Hi Thomas,
"Thomas Pornin" <> wrote in message
news:4b9f9a05$0$22008$...
> According to Richard Maher <>:
> > Can someone please confirm that for a given Socket with a
> > BufferedInputStream "in" and a BufferedOutputStream "out", I can have
> > one thread T1 executing a series of out.write()s followed by an
> > out.flush() without explicit locking or synchronizing that will in
> > noway interfere with another Thread T2 that is happily performing one
> > (or more until we get "n" bytes) in.reads?
>
> I can confirm. It is true without the buffered streams as well. The two
> streams associated with a socket are independent from each other, save
> for what happens upon closing either (or the socket itself). But
> explicit synchronization is not needed either for that anyway.
>
>
> > IOW, one T1 is sending messages as it likes to a remote server and T2
> > is processing the response messages. I want this all to happen in
> > parallel and without explicit thread-synching or lock/mutexing.
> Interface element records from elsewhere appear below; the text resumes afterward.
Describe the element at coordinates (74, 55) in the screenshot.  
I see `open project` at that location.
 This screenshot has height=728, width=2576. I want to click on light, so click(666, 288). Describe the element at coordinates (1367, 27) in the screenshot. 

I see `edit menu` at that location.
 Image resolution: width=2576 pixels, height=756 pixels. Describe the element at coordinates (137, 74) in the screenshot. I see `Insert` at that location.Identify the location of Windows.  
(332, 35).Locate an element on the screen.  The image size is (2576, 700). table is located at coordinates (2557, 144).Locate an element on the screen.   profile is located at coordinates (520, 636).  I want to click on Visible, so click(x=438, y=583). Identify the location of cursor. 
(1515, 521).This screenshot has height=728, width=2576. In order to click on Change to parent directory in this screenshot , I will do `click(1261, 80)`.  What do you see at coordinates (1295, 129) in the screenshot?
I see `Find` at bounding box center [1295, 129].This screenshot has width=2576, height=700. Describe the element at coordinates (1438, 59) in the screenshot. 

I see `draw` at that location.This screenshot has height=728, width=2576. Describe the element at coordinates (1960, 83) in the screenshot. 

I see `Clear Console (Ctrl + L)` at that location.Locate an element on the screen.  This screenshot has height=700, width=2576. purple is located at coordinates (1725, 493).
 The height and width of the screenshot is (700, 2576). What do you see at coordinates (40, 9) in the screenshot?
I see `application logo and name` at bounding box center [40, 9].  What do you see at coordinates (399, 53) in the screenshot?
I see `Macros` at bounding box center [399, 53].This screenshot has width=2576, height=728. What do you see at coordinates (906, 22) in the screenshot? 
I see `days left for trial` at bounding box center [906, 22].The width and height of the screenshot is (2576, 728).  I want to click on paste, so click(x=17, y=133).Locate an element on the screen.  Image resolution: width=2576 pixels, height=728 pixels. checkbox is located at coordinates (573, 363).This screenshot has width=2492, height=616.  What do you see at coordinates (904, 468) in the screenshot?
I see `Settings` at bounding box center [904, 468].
Is
> > that architecturally sound given the classes that I am using?
>
> It is actually sounder than many other architectures, if data may
> be transmitted in both directions simultaneously.
>
>
> > PS. For the sake of argument please assume that T1 is sending random
> > numbers and T2 is just doing System.out.println() i.e pretend the
> > reader and writer are completely independent.
>
> If reader and writer are _not_ completely independent, then the problem
> becomes more complex. Depending on how they interact. One possible
> interaction being on the remote side of the socket, of course. An
> example is that of a HTTP client. Theoretically, the HTTP client may
> send several requests in a row, asynchronously reading the responses,
> but each response corresponds to one request, in due order. The client
> must match requests and responses and there lies potential trouble.
> Fortunately, the JVM comes with a HTTP client which already does all
> that hard work.
Thanks for confirming that for me.
>
> There is a subliminal message here: maybe you should try to use HTTP
> as a transport mechanism ? Sun's JVM already comes with an HTTP client
> _and_ an HTTP server. The HTTP client uses java.net.URL. For the HTTP
> server, see:
>
http://java.sun.com/javase/6/docs/jr...e-summary.html
>
>
No a *signle*, secure, authenticated, connection-oriented, context-rich
protocol will be just fine thanks.
> --Thomas Pornin
Cheers Richard Maher
PS. For those with a love-affair for HTTP and the school of thought that
says "Hey, I reakon BSD(ish) TCP/IP Sockets would be much better implemented
over HTTP" then you'll probably love the *******s the HTML5 people have come
up with
See
http://cometdaily.com/2010/03/02/is-...t-chat-simple/ for just some
issues.
You just can't make a silk middleware-backbone out of a pig's http!